Consignes:
1 - Selon le texte source, quelle offre salariale le gouvernement a-t-il faite avant Noël ?
2 - Réécrivez tout le passage du texte source depuis « Nous avons des solutions » jusqu'à « des services publics. », en remplaçant « mentorat » par « parrainage ».

Texte source:
◆ ◆ ◆ ◆
Nous avons des solutions à leur soumettre, que ce soit offrir des postes à temps complet, de prendre l'argent qu'on dépense au niveau de la main d'oeuvre indépendante et de le réinvestir dans le réseau de la santé, d'être capables de retenir nos jeunes, dont 10 % quittent la profession avant cinq ans, en les accompagnant par la création de postes de mentorat. Il y a de grandes choses qui peuvent être faites mais il faut avoir une volonté de le faire. Nous faisons face à un gouvernement qui nous a fait des offres un peu ridicules avant Noël au niveau salarial, 7 % sur 5 ans, alors qu'il faut redorer le blason des services publics.

FO : Qu'est-ce qui ressort des offres sectorielles patronales qui ont été présentées ?

NS : Lorsque le gouvernement a fait son dépôt sectoriel à notre fédération, les représentants du comité patronal nous ont dit que les syndicats parlent mal de la profession, que cela rend difficile d'attirer des gens dans la profession. Ce n'est pas sérieux comme argument. Les jeunes sont tout à fait capables de se faire une idée eux-mêmes quand ils viennent faire des stages dans les milieux.

On sent un gouvernement qui veut venir mettre la hache dans certaines conditions, dans les congés de maladie, les congés fériés, les congés conventionnés. L'employeur dit qu'il n'arrive pas à donner des congés, parce qu'il manque du monde, alors ils cherchent à en donner moins. Ils semblent vouloir s'attaquer à nos vacances.

Nous avons des positions très opposées. Il faut trouver le moyen d'attirer des jeunes dans la profession et les jeunes s'intéressent beaucoup à la question de la qualité de vie. On ne peut pas demander aux gens de devenir des esclaves du travail, cela ne fonctionnera pas. Ce n'est pas ainsi qu'on va réduire l'absentéisme de maladie dans le réseau.
◆ ◆ ◆ ◆
Données fournies:
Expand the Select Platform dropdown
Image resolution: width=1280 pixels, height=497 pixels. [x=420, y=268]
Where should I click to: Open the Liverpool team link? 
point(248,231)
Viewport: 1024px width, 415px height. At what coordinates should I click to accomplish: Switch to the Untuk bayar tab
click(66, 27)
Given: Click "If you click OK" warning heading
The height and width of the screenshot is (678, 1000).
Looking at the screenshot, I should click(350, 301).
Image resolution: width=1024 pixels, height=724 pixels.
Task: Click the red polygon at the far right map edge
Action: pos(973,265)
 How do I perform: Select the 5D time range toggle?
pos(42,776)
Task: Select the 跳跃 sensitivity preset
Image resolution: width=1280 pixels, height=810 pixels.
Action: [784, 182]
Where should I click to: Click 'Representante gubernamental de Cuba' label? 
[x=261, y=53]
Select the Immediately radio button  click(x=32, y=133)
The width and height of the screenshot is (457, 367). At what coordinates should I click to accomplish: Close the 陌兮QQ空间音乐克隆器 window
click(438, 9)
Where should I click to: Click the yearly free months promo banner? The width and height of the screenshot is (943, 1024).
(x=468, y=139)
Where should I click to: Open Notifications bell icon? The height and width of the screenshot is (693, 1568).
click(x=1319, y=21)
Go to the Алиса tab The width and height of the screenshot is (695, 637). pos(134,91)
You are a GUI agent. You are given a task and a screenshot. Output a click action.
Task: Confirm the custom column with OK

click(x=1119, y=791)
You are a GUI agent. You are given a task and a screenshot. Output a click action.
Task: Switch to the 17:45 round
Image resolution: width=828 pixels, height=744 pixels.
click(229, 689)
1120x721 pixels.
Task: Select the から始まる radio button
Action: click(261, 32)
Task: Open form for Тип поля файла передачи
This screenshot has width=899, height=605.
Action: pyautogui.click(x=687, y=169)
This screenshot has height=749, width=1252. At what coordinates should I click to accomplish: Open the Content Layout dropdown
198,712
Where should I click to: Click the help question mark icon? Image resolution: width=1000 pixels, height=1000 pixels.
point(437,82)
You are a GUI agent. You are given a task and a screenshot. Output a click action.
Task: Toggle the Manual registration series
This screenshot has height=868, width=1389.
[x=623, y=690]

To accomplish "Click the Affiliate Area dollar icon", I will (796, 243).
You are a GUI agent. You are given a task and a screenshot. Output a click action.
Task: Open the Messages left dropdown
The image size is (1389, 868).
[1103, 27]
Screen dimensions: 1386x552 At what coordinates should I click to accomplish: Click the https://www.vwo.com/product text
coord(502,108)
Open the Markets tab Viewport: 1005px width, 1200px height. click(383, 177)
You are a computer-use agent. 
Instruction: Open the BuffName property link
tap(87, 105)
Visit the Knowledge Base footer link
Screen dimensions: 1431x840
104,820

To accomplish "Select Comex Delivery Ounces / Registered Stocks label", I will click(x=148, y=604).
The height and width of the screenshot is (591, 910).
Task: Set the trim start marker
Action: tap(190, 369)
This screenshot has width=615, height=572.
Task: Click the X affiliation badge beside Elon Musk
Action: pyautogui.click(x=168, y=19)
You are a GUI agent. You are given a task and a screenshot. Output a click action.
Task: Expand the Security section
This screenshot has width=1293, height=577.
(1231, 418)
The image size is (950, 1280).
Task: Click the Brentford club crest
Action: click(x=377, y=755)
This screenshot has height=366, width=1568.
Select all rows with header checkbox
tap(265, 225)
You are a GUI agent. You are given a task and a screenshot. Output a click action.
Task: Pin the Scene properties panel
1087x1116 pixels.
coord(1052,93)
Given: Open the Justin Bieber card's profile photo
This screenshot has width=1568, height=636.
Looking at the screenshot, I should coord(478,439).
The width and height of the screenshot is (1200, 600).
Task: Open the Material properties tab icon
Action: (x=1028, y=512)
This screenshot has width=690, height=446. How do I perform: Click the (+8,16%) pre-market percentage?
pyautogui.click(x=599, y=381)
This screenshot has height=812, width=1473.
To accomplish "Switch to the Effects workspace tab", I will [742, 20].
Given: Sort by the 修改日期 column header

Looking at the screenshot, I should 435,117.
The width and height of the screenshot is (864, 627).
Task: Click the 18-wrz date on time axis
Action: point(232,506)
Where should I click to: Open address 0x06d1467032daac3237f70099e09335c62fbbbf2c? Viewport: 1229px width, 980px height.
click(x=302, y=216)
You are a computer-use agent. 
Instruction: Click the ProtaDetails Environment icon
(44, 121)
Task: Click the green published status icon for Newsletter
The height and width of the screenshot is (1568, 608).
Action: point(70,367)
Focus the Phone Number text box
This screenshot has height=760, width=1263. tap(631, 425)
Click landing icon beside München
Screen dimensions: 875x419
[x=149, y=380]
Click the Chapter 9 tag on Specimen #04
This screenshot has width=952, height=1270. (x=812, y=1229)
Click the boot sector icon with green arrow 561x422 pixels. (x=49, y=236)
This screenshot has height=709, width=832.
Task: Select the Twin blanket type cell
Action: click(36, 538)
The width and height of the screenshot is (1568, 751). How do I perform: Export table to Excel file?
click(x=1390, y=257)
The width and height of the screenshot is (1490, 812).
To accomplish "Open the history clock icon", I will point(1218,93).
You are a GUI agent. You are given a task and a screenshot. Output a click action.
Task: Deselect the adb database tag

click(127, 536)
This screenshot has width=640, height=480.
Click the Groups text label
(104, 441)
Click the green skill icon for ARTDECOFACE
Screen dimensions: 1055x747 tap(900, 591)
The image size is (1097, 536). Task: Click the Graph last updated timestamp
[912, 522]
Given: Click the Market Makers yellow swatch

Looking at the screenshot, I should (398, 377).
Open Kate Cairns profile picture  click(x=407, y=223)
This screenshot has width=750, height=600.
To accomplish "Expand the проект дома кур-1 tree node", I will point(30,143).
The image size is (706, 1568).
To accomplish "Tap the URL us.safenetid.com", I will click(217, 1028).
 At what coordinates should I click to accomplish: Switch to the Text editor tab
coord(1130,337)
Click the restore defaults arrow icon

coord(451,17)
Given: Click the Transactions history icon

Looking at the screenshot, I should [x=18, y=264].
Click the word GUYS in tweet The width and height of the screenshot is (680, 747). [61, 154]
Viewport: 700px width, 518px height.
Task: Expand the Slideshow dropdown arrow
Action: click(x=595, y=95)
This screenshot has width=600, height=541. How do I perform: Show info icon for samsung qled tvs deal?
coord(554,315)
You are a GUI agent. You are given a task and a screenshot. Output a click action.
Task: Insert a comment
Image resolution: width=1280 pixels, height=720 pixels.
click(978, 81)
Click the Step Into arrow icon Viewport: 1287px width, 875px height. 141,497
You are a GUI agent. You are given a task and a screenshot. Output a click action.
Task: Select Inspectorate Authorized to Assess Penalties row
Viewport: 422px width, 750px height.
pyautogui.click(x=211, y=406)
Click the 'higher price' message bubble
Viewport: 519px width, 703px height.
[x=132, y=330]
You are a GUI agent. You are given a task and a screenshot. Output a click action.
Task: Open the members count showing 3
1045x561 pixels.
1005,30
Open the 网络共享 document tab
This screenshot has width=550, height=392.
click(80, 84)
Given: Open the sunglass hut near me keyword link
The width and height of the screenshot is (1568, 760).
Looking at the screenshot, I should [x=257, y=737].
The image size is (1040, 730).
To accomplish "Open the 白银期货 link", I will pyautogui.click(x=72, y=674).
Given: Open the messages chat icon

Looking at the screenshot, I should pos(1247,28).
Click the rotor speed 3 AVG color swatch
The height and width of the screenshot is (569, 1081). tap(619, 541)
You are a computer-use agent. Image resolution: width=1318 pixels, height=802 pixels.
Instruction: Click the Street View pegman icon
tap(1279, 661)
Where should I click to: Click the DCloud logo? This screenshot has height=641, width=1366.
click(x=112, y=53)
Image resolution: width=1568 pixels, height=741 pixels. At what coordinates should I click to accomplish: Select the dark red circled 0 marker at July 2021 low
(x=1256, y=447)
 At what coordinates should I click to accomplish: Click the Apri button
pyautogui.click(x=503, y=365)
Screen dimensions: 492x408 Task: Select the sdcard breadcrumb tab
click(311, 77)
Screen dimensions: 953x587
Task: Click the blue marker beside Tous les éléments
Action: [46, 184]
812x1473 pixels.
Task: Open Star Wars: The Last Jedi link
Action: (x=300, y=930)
◆ ◆ ◆ ◆
Corrigé:
1 - 7 % sur 5 ans.

2 -
Nous avons des solutions à leur soumettre, que ce soit offrir des postes à temps complet, de prendre l'argent qu'on dépense au niveau de la main d'oeuvre indépendante et de le réinvestir dans le réseau de la santé, d'être capables de retenir nos jeunes, dont 10 % quittent la profession avant cinq ans, en les accompagnant par la création de postes de parrainage. Il y a de grandes choses qui peuvent être faites mais il faut avoir une volonté de le faire. Nous faisons face à un gouvernement qui nous a fait des offres un peu ridicules avant Noël au niveau salarial, 7 % sur 5 ans, alors qu'il faut redorer le blason des services publics.